"the wickedest woman in Britain" was actually a New Zealander

Post date: Jun 07, 2015 9:52:35 AM

One of the advantages of spending lots of time in the car over the last few days is that I have heard some interesting radio interviews. Yesterday I listened to an interview with Margaret Sparrow - who started out as a Fammily Planning doctor in 1967 and is still working aged 80. Worth listening to as she talks about her life http://www.radionz.co.nz/national/programmes/saturday/audio/201757346/dame-margaret-sparrow-contraception-historyTowards the end of the interview she talks about her interest in another NZ woman who pioneered sexual health education - Ettie Rout. Ettie was (in)famous for distributing condoms to soldiers in WW1 because she was distressed by the number of soldiers who had sexually transmitted diseases.

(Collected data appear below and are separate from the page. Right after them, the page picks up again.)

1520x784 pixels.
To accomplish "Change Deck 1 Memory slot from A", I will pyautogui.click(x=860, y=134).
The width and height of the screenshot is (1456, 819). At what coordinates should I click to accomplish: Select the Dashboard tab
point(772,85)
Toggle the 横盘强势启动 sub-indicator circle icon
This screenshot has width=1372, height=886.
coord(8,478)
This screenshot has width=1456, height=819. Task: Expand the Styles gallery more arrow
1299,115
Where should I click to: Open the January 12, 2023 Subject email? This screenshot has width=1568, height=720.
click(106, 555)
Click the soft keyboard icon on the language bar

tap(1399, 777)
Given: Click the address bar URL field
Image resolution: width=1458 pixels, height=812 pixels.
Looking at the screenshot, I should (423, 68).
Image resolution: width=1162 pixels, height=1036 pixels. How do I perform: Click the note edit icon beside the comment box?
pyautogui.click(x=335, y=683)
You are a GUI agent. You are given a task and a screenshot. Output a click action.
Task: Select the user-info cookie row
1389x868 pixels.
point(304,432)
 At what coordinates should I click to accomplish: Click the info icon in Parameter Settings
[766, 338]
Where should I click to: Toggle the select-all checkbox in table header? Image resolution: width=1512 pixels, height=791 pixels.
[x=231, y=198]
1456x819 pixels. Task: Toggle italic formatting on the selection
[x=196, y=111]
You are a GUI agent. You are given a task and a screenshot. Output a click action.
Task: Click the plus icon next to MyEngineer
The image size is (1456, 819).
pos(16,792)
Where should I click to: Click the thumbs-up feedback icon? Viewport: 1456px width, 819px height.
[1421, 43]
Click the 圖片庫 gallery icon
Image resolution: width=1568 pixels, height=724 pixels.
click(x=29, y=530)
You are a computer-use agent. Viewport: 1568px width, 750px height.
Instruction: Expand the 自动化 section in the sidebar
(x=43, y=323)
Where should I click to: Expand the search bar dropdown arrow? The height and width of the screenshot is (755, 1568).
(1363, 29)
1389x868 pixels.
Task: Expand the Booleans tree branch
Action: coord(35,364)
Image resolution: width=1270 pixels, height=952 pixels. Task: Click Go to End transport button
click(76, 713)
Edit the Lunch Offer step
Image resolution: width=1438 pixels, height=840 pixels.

Her actions were not welcomed - including being the subject of adebate in the British House of Commons where she was referred to as t"The wickedest woman in Britain". In NZ her name was banned from newspapers - which was particularly ironic given that she protected hundreds of soldiers. The, then, Prime Ministers wife was instrumental in this ban although not before Ettie had managed to get enough publicity for the Govermment to start funding the condom and STD treatment as standard issue for soldiers on leave. Mrs Stout (PMs wife and leader of the Women's Christian Temerance Union published letters like these in the media. The same organisation that was far sighted in supporting and promoting votes for women was blinkered and narrow minded about what the soldiers were doing when not at the front.

Ettie was obviously a woman who felt strongly about doing the right thing even though it made her unpopular. Though this came at a personal cost. Apparently after the war she struggled with depression and ended up committing suicide by taking an overdose of the quinine that she was prescribed for treating malaria.